» Records:

━━━━━━

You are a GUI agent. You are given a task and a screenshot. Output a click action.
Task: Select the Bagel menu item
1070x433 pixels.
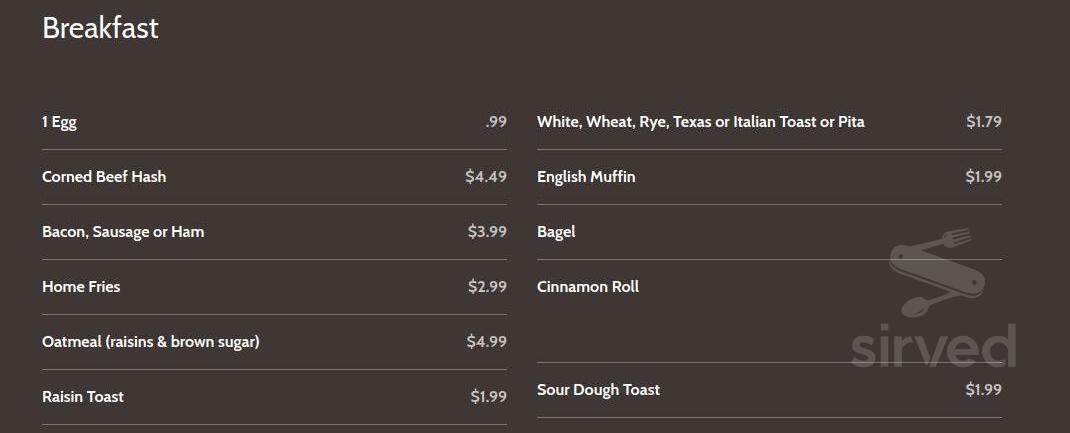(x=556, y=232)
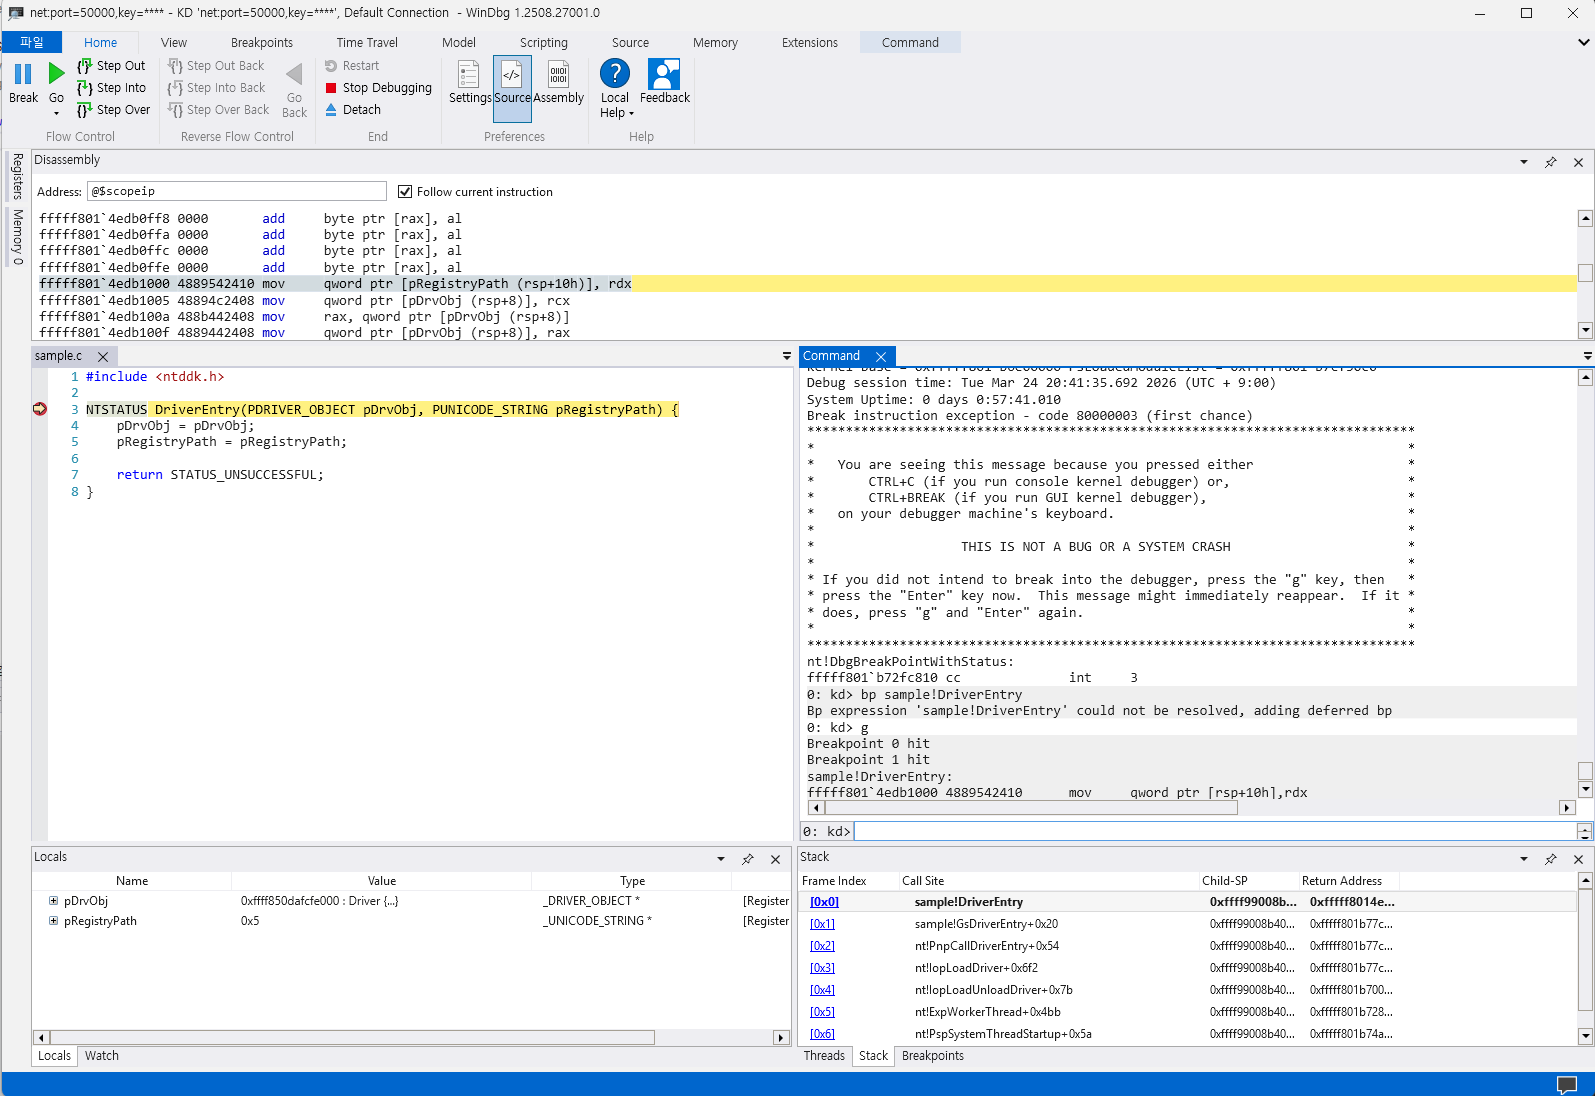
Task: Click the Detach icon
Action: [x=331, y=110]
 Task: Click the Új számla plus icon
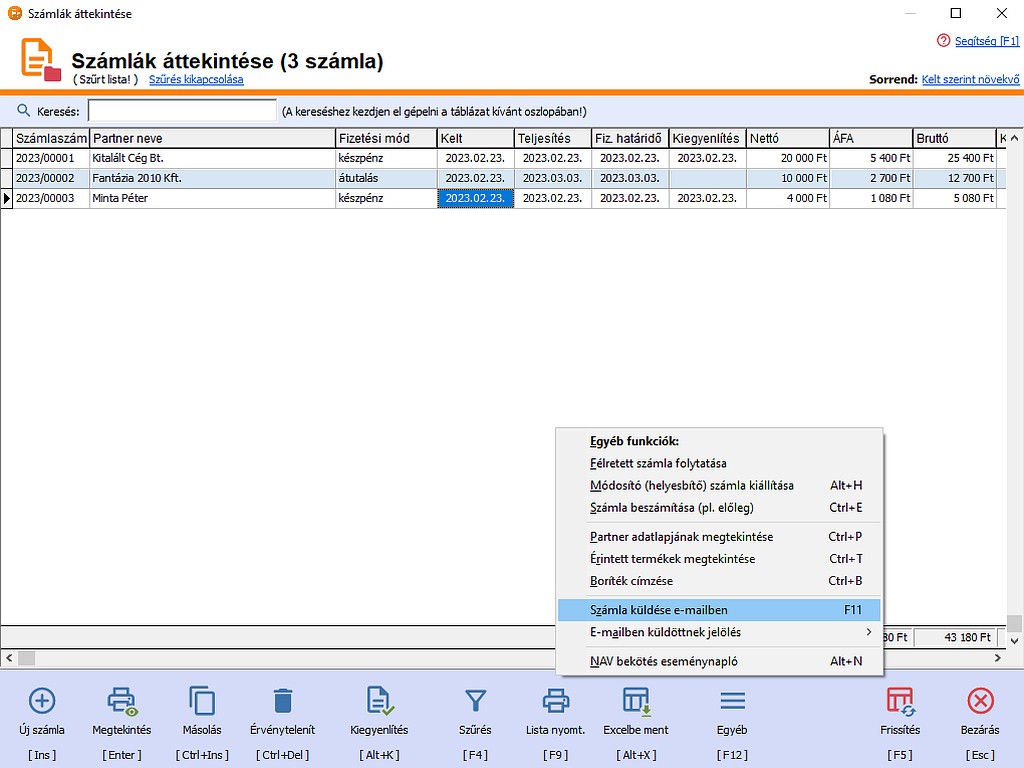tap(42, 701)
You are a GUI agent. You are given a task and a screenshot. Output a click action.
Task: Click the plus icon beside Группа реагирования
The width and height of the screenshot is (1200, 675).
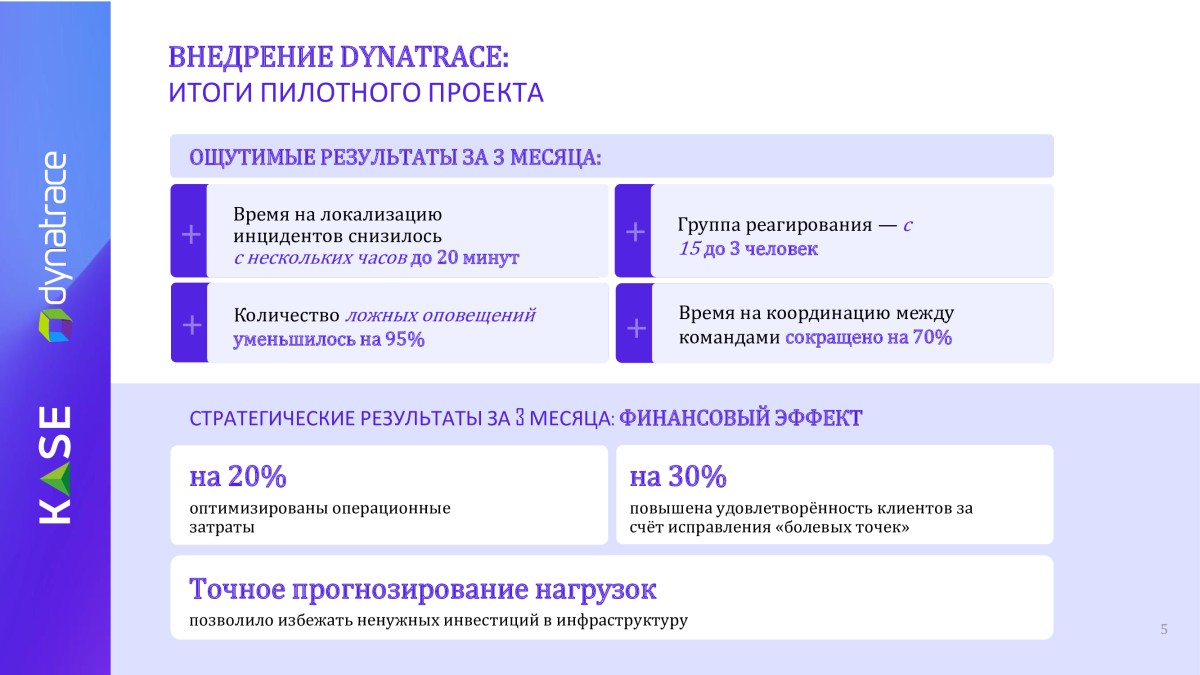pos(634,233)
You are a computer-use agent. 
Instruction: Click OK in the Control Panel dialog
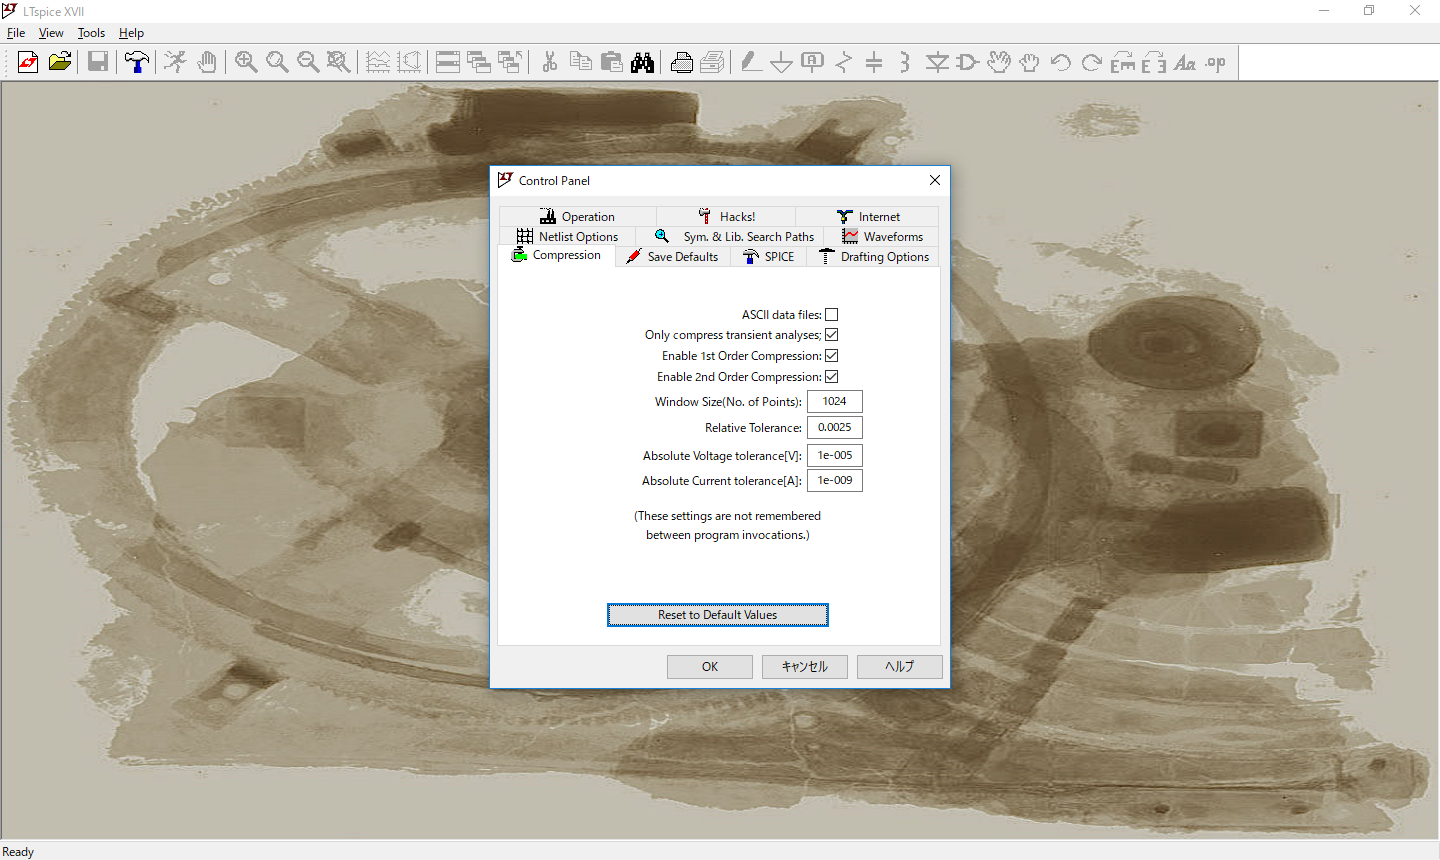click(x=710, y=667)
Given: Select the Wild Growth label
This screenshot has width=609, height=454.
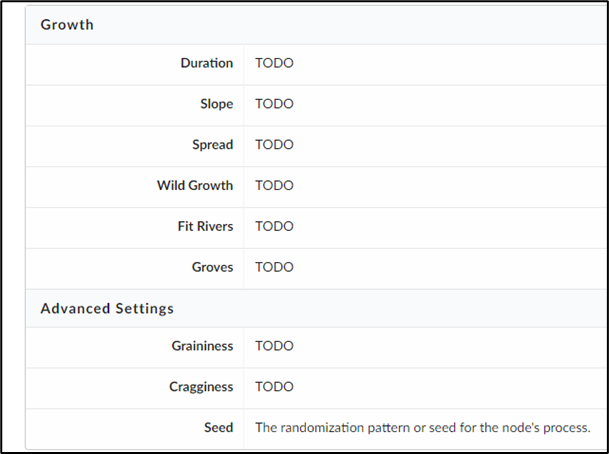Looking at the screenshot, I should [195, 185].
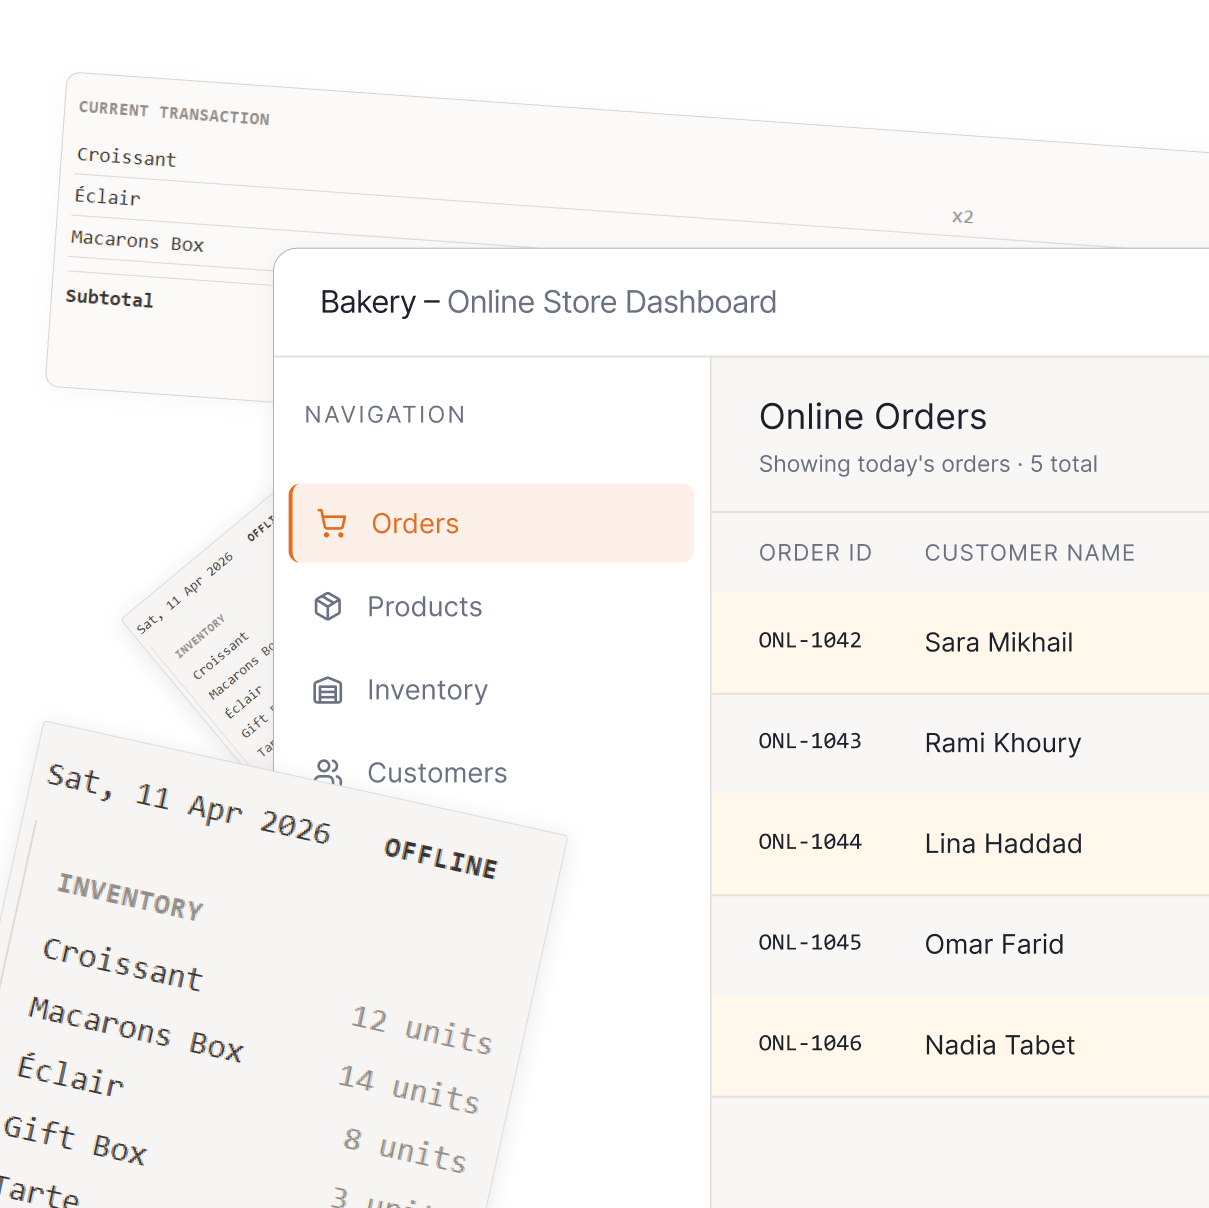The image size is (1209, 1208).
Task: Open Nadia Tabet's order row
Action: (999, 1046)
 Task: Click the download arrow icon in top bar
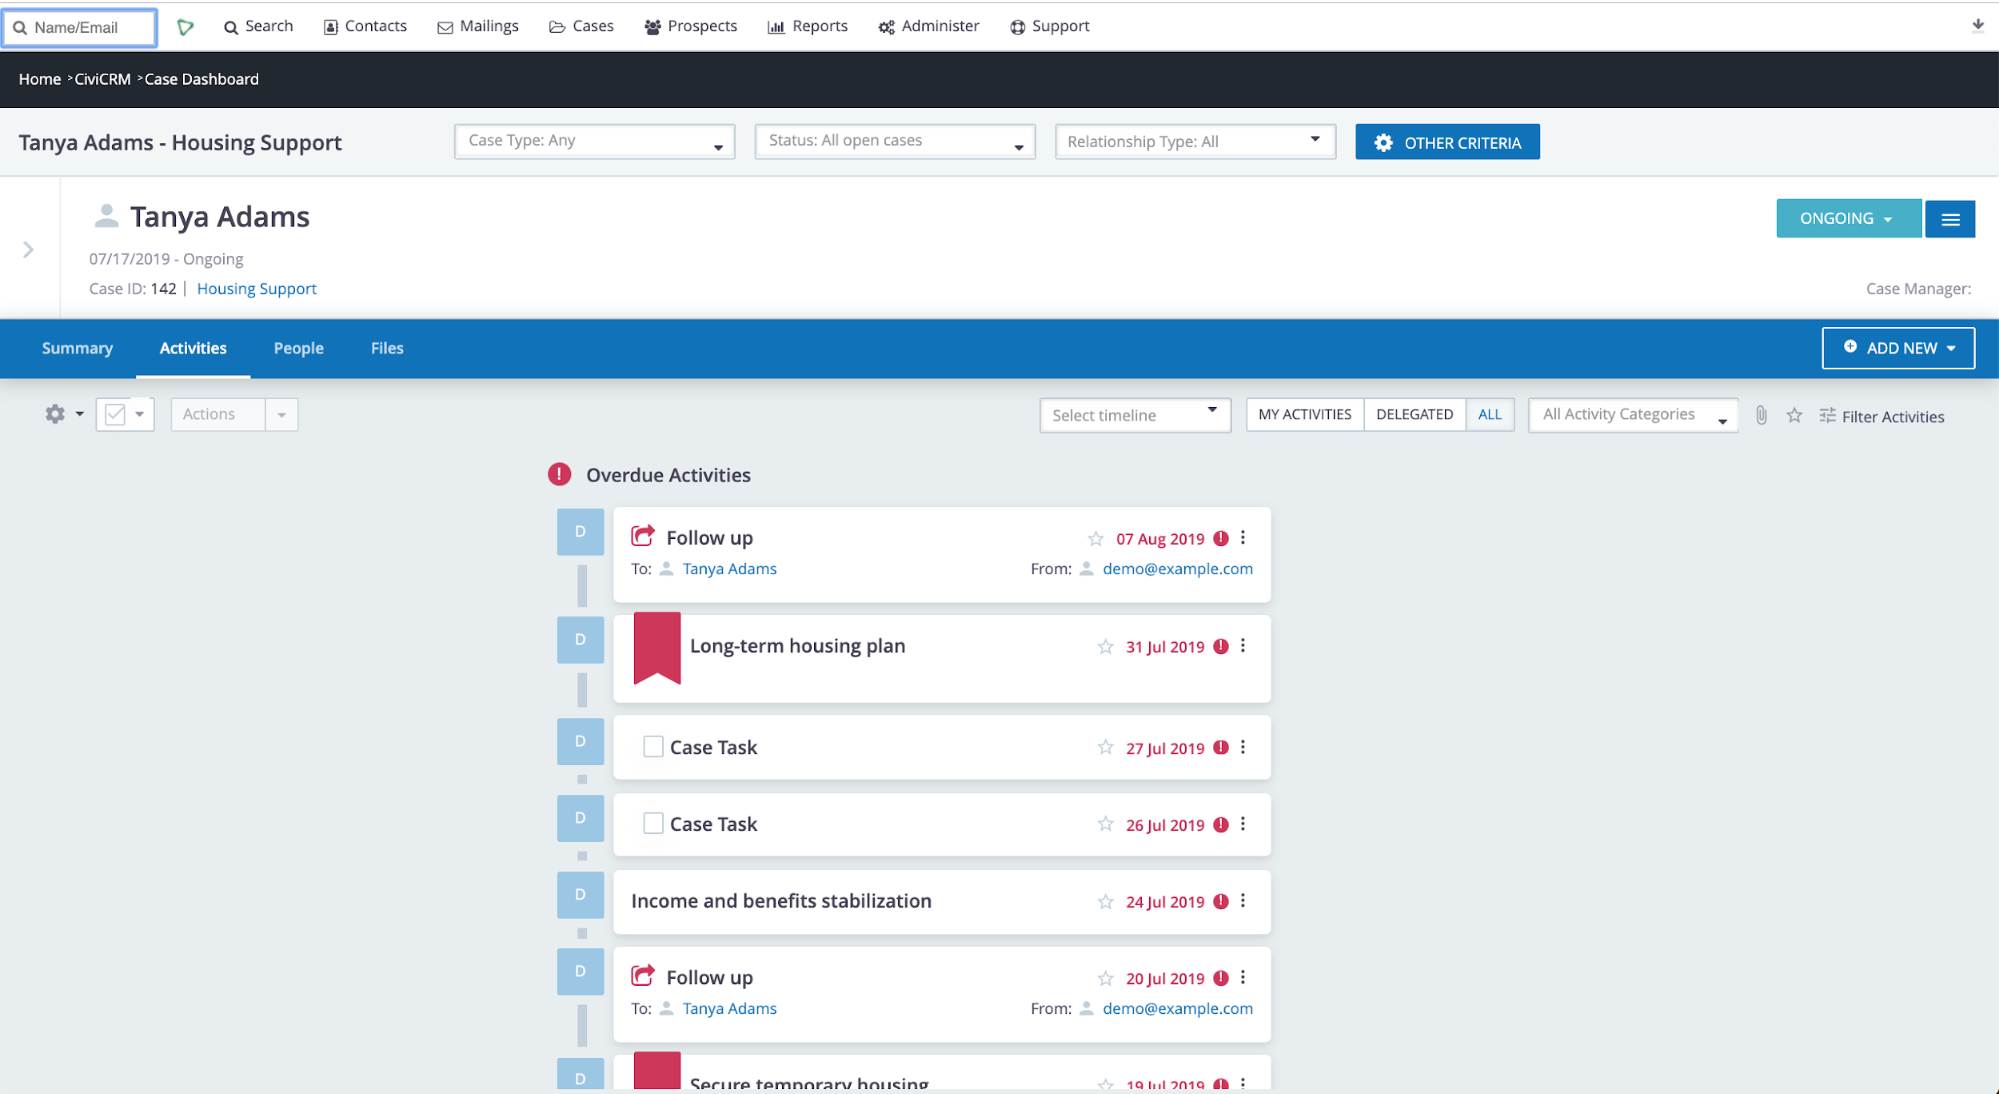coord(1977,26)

━━━━━━

» EXERCISE DESCRIPTION: Please rewrite all the lines above, replacing "GUI agent" with "desktop assistant" and changing nothing else. Omit the pictures from your answer.

» RESPONSE:
You are a desktop assistant. You are given a task and a screenshot. Output a click action.
Task: Select the Bagel menu item
1070x433 pixels.
(x=556, y=232)
Task: Click the Detach icon
Action: [x=331, y=110]
 Task: Click the Új számla plus icon
tap(42, 701)
You are a desktop assistant. You are given a task and a screenshot. Output a click action.
Task: Click the plus icon beside Группа реагирования
The width and height of the screenshot is (1200, 675).
pos(634,233)
You are a computer-use agent. 
Instruction: Click OK in the Control Panel dialog
click(x=710, y=667)
Given: Select the Wild Growth label
This screenshot has width=609, height=454.
Looking at the screenshot, I should [195, 185].
The image size is (1209, 1208).
Task: Open Nadia Tabet's order row
Action: (999, 1046)
 Task: Click the download arrow icon in top bar
coord(1977,26)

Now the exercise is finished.